Reproduce each line of the listing below verbatim.

--- Begin SOURCE RECORDS ---

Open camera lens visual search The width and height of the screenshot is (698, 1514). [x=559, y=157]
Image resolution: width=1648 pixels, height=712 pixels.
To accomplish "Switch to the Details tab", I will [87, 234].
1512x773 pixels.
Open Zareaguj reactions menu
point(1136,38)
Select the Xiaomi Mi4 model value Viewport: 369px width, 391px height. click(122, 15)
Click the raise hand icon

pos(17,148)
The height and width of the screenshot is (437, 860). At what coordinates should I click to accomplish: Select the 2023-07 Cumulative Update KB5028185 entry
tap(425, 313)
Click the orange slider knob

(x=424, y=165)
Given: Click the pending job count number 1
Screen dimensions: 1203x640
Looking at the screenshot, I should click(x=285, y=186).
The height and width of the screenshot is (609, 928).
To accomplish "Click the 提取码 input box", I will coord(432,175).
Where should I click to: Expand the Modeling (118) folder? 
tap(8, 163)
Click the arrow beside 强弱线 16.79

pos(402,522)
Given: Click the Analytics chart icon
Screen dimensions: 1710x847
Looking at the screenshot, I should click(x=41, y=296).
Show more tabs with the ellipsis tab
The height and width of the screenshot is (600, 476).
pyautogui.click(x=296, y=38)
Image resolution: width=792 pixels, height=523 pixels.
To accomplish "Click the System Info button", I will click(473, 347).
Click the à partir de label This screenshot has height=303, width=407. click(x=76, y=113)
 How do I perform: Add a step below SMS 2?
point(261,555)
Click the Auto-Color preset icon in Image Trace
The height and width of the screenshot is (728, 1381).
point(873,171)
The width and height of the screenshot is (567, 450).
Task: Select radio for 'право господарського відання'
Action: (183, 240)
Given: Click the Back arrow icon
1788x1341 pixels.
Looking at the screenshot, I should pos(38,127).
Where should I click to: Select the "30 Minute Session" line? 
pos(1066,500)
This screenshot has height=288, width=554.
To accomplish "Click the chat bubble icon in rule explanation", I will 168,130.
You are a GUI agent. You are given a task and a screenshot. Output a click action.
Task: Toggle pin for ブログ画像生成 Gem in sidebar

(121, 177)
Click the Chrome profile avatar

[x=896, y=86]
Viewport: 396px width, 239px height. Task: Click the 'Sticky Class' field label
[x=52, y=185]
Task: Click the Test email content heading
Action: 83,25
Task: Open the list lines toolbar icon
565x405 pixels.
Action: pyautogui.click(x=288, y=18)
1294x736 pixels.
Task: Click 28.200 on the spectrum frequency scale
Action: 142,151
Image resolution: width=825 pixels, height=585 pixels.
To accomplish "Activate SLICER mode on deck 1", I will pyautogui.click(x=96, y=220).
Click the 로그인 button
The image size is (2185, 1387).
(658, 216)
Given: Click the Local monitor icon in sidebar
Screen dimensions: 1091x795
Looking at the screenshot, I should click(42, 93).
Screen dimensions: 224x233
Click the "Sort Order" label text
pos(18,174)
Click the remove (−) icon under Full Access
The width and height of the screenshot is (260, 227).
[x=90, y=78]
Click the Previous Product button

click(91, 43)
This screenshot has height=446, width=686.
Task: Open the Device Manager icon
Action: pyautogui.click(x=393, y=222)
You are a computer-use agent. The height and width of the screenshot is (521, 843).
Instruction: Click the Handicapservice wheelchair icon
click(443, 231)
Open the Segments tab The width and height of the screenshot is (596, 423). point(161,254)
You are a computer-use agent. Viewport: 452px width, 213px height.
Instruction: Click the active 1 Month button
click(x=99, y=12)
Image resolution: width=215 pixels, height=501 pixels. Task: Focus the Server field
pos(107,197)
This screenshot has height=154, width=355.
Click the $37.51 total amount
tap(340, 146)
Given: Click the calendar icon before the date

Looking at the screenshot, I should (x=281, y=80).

--- End SOURCE RECORDS ---

▶ **RESULT**
Open camera lens visual search The width and height of the screenshot is (698, 1514). [x=559, y=157]
Image resolution: width=1648 pixels, height=712 pixels.
To accomplish "Switch to the Details tab", I will [87, 234].
1512x773 pixels.
Open Zareaguj reactions menu
point(1136,38)
Select the Xiaomi Mi4 model value Viewport: 369px width, 391px height. click(122, 15)
Click the raise hand icon

pos(17,148)
The height and width of the screenshot is (437, 860). At what coordinates should I click to accomplish: Select the 2023-07 Cumulative Update KB5028185 entry
tap(425, 313)
Click the orange slider knob

(x=424, y=165)
Given: Click the pending job count number 1
Screen dimensions: 1203x640
Looking at the screenshot, I should click(x=285, y=186).
The height and width of the screenshot is (609, 928).
To accomplish "Click the 提取码 input box", I will coord(432,175).
Where should I click to: Expand the Modeling (118) folder? 
tap(8, 163)
Click the arrow beside 强弱线 16.79

pos(402,522)
Given: Click the Analytics chart icon
Screen dimensions: 1710x847
Looking at the screenshot, I should click(x=41, y=296).
Show more tabs with the ellipsis tab
The height and width of the screenshot is (600, 476).
pyautogui.click(x=296, y=38)
Image resolution: width=792 pixels, height=523 pixels.
To accomplish "Click the System Info button", I will click(473, 347).
Click the à partir de label This screenshot has height=303, width=407. click(x=76, y=113)
 How do I perform: Add a step below SMS 2?
point(261,555)
Click the Auto-Color preset icon in Image Trace
The height and width of the screenshot is (728, 1381).
point(873,171)
The width and height of the screenshot is (567, 450).
Task: Select radio for 'право господарського відання'
Action: (183, 240)
Given: Click the Back arrow icon
1788x1341 pixels.
Looking at the screenshot, I should pos(38,127).
Where should I click to: Select the "30 Minute Session" line? 
pos(1066,500)
This screenshot has height=288, width=554.
To accomplish "Click the chat bubble icon in rule explanation", I will 168,130.
You are a GUI agent. You are given a task and a screenshot. Output a click action.
Task: Toggle pin for ブログ画像生成 Gem in sidebar

(121, 177)
Click the Chrome profile avatar

[x=896, y=86]
Viewport: 396px width, 239px height. Task: Click the 'Sticky Class' field label
[x=52, y=185]
Task: Click the Test email content heading
Action: 83,25
Task: Open the list lines toolbar icon
565x405 pixels.
Action: pyautogui.click(x=288, y=18)
1294x736 pixels.
Task: Click 28.200 on the spectrum frequency scale
Action: 142,151
Image resolution: width=825 pixels, height=585 pixels.
To accomplish "Activate SLICER mode on deck 1", I will pyautogui.click(x=96, y=220).
Click the 로그인 button
The image size is (2185, 1387).
(658, 216)
Given: Click the Local monitor icon in sidebar
Screen dimensions: 1091x795
Looking at the screenshot, I should click(42, 93).
Screen dimensions: 224x233
Click the "Sort Order" label text
pos(18,174)
Click the remove (−) icon under Full Access
The width and height of the screenshot is (260, 227).
[x=90, y=78]
Click the Previous Product button

click(91, 43)
This screenshot has height=446, width=686.
Task: Open the Device Manager icon
Action: pyautogui.click(x=393, y=222)
You are a computer-use agent. The height and width of the screenshot is (521, 843).
Instruction: Click the Handicapservice wheelchair icon
click(443, 231)
Open the Segments tab The width and height of the screenshot is (596, 423). point(161,254)
You are a computer-use agent. Viewport: 452px width, 213px height.
Instruction: Click the active 1 Month button
click(x=99, y=12)
Image resolution: width=215 pixels, height=501 pixels. Task: Focus the Server field
pos(107,197)
This screenshot has height=154, width=355.
Click the $37.51 total amount
tap(340, 146)
Given: Click the calendar icon before the date

Looking at the screenshot, I should (x=281, y=80).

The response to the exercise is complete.